18 Seiten, Note: 1,7


Leseprobe


Inhaltsverzeichnis

1. Einleitung

2. Das Bürgertum
2.1. Mit dem Landleben sympathisierende Bürgerliche
2.1.1. Xaver Siegwart
2.1.2. Therese
2.1.3. Weitere Charaktere
2.2. Mit dem Stadtleben sympathisierende Bürgerliche
2.2.1. Salome
2.2.2. Hofrat Fischer
2.3. Schlussfolgerung

3. Der Adel
3.1. Der Stadtadel
3.1.1. Baronessin von Eller
3.1.2. Der geheime Rat von Kronhelm
3.2. Der Landadel
3.2.1. Junker Veit Kronhelm
3.2.2. Friedrich Kronhelm
3.3. Schlussfolgerung

4. Fazit

Literaturverzeichnis:

1. Einleitung

Mit seinem ersten Prosaroman „Siegwart. Eine Klostergeschichte“ gelang Johann Martin Miller 1776 ein derart großer Erfolg, dass sein empfindsam geprägtes Werk nach Goethes „Die Leiden des jungen Werthers“ als zweiter Modeerfolg seiner Epoche bezeichnet werden kann.[1]
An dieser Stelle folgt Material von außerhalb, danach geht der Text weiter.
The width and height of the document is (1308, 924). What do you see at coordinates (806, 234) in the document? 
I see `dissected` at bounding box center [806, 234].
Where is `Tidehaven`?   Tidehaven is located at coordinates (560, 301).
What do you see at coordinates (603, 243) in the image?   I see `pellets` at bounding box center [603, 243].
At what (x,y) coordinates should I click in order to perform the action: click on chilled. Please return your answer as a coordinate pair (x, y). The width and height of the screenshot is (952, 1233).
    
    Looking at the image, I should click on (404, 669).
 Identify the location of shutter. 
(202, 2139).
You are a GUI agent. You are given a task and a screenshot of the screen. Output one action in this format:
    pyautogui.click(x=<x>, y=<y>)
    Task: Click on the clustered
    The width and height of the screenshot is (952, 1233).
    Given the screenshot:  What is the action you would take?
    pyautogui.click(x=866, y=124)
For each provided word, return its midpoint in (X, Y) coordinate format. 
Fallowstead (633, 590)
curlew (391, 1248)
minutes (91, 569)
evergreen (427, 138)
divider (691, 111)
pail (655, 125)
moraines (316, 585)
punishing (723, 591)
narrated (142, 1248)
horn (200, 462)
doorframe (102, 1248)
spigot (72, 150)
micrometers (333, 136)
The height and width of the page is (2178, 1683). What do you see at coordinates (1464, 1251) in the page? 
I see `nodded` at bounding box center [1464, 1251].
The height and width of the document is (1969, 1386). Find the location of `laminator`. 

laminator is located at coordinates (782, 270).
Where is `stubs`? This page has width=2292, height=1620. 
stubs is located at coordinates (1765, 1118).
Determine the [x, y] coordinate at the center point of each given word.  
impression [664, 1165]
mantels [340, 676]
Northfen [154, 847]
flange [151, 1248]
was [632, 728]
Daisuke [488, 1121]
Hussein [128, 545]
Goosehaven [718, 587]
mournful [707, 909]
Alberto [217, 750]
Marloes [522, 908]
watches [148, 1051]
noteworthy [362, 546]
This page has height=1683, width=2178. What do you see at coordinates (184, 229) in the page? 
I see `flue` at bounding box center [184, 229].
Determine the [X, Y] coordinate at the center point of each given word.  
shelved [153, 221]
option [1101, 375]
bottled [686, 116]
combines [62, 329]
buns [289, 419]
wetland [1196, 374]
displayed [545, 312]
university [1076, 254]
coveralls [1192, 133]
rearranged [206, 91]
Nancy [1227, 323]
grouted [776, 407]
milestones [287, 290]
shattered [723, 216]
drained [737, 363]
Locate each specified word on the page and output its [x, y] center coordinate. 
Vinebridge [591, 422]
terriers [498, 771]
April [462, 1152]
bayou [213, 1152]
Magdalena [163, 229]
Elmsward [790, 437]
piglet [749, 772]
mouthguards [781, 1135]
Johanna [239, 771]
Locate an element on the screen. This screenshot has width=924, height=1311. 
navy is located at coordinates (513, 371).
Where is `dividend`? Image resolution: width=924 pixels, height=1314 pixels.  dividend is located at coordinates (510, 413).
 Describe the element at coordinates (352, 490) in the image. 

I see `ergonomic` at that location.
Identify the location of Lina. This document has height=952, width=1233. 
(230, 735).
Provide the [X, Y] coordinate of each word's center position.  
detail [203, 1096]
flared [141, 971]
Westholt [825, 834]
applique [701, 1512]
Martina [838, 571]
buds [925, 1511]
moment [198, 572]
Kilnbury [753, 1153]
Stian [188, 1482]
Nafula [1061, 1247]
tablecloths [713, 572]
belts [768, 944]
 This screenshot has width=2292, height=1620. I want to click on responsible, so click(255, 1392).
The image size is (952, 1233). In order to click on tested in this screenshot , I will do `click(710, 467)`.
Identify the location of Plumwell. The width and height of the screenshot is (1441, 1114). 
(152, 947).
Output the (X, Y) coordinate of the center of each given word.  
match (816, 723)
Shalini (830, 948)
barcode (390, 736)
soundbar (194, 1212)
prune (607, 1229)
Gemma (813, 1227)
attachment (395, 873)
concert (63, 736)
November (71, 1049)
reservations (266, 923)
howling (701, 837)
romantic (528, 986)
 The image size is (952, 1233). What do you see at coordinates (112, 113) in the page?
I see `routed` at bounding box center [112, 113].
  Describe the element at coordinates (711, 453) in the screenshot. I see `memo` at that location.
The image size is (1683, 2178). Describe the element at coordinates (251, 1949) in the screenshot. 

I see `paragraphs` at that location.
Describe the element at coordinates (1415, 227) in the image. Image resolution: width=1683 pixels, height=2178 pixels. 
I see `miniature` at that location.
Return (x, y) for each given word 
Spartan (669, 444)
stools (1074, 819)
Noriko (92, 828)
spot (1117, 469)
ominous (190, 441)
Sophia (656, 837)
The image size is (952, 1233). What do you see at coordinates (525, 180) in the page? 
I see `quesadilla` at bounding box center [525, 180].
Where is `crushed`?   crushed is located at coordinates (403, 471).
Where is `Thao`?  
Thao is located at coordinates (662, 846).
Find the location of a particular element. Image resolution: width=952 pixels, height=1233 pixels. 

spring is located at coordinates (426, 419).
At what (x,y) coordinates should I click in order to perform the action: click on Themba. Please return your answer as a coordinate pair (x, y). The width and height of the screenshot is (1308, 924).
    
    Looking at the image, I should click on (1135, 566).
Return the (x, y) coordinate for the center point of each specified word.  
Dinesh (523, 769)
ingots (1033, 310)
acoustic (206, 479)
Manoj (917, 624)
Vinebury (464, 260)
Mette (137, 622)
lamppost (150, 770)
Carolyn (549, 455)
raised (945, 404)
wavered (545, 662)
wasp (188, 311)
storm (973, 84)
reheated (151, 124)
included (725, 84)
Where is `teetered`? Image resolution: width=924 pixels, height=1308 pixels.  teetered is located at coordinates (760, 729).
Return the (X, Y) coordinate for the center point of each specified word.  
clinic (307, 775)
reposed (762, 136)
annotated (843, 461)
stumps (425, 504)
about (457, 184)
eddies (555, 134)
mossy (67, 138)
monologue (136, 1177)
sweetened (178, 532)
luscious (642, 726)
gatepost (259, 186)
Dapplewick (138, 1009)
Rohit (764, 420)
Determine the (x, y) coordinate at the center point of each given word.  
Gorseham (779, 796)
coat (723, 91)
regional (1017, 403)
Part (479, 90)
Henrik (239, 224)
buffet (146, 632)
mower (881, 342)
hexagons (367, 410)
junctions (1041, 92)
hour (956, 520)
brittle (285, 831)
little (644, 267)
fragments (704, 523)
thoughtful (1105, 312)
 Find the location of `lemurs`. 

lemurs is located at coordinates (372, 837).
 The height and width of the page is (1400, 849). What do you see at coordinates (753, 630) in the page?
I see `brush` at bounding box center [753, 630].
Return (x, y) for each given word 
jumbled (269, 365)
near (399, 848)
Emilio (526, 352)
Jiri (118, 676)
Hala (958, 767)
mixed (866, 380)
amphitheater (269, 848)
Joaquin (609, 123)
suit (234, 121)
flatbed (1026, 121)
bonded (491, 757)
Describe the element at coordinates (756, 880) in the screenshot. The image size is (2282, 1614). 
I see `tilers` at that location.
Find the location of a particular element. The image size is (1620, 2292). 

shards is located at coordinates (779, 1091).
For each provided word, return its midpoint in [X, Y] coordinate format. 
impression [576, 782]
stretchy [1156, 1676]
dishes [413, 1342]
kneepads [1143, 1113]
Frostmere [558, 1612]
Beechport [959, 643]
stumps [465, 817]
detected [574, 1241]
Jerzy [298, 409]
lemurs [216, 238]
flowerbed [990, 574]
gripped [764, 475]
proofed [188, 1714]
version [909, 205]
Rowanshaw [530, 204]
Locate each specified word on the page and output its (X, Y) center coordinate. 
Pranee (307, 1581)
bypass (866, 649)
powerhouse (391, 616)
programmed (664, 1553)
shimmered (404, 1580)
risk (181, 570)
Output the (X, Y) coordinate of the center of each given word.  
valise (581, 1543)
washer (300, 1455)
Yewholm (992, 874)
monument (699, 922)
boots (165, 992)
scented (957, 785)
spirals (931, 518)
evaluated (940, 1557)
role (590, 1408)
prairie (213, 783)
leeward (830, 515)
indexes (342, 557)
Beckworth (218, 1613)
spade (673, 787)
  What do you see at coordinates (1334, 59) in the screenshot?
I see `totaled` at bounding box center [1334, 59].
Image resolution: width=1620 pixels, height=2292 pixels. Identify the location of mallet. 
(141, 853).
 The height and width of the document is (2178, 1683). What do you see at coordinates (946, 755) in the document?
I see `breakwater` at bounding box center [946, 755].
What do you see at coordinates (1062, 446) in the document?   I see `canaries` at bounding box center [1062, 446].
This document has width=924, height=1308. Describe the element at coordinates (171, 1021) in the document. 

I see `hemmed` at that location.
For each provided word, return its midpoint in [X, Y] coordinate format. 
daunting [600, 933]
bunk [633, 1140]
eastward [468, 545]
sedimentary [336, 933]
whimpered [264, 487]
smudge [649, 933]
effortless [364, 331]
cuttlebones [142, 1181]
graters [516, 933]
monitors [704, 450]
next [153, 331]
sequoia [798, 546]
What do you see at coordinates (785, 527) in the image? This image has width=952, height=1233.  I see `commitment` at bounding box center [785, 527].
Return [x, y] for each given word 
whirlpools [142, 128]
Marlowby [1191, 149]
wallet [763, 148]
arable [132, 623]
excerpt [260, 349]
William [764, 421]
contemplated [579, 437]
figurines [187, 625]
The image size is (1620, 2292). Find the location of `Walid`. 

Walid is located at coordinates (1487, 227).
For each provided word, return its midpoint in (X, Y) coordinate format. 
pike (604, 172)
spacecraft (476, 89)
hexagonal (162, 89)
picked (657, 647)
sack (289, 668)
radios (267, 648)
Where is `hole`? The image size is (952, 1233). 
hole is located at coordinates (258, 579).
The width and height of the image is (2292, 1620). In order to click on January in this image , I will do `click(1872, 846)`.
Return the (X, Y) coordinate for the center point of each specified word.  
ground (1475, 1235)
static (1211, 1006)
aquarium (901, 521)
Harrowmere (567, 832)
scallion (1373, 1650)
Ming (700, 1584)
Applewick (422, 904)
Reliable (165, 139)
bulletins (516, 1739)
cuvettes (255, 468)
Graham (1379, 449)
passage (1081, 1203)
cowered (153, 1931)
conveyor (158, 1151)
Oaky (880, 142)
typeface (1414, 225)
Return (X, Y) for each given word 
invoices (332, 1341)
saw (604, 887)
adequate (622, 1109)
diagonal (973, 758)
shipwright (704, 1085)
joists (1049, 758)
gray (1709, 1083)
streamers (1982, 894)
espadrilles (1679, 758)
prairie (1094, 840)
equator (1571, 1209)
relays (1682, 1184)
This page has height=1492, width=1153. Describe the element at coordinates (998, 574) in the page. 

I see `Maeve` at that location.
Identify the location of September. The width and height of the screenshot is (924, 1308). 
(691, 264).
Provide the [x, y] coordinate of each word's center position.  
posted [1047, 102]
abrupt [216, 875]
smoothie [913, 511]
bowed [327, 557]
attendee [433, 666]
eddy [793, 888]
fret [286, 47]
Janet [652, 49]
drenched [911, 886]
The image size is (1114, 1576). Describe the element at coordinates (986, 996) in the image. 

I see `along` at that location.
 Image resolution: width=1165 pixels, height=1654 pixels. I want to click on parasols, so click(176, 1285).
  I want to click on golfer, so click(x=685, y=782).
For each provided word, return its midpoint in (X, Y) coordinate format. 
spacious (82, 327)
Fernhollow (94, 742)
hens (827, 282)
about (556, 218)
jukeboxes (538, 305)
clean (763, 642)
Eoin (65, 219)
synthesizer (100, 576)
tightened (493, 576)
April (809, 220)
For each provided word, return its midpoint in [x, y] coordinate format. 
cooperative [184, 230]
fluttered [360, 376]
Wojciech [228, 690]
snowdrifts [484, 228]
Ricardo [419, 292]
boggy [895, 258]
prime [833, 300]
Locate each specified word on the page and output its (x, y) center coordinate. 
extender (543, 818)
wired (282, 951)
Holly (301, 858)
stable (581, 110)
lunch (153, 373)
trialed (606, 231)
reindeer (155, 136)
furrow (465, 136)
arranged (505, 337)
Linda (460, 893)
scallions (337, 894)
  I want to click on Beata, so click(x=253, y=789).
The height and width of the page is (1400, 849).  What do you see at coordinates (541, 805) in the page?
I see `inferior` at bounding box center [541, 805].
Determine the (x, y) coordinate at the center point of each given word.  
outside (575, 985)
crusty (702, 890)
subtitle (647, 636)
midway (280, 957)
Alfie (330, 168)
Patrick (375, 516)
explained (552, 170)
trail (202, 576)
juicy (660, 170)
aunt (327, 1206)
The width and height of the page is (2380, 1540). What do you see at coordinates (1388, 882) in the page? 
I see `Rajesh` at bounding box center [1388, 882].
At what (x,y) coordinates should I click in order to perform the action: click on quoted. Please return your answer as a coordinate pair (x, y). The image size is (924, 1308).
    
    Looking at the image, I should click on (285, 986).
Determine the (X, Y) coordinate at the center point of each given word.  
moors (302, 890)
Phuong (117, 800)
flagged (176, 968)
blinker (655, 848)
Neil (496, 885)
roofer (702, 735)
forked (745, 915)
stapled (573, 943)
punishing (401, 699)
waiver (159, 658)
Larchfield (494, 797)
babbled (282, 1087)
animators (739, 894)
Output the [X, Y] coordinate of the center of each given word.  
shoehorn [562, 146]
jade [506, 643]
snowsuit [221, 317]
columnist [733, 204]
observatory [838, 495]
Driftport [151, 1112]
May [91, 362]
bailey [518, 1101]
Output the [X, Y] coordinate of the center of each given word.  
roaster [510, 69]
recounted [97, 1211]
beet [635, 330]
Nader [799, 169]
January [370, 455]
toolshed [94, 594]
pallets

Ein zentrales Thema seines Romans ist dabei der Gegensatz zwischen ländlichem und städtischen Leben. Durch intensive Erarbeitung des Primärtextes und unter Bezugnahme auf die zu Millers Werk sehr begrenzte Forschungsliteratur soll in der vorliegenden Arbeit untersucht werden, inwiefern sich die Lebensräume Stadt und Land auf die Charaktere der Protagonisten auswirken. Dabei ist zu beachten, dass diese Einflüsse nicht allein vom jeweils aktuellen Lebensraum der Figuren ausgehen, sondern auch von dem von ihnen bevorzugten Lebensstil.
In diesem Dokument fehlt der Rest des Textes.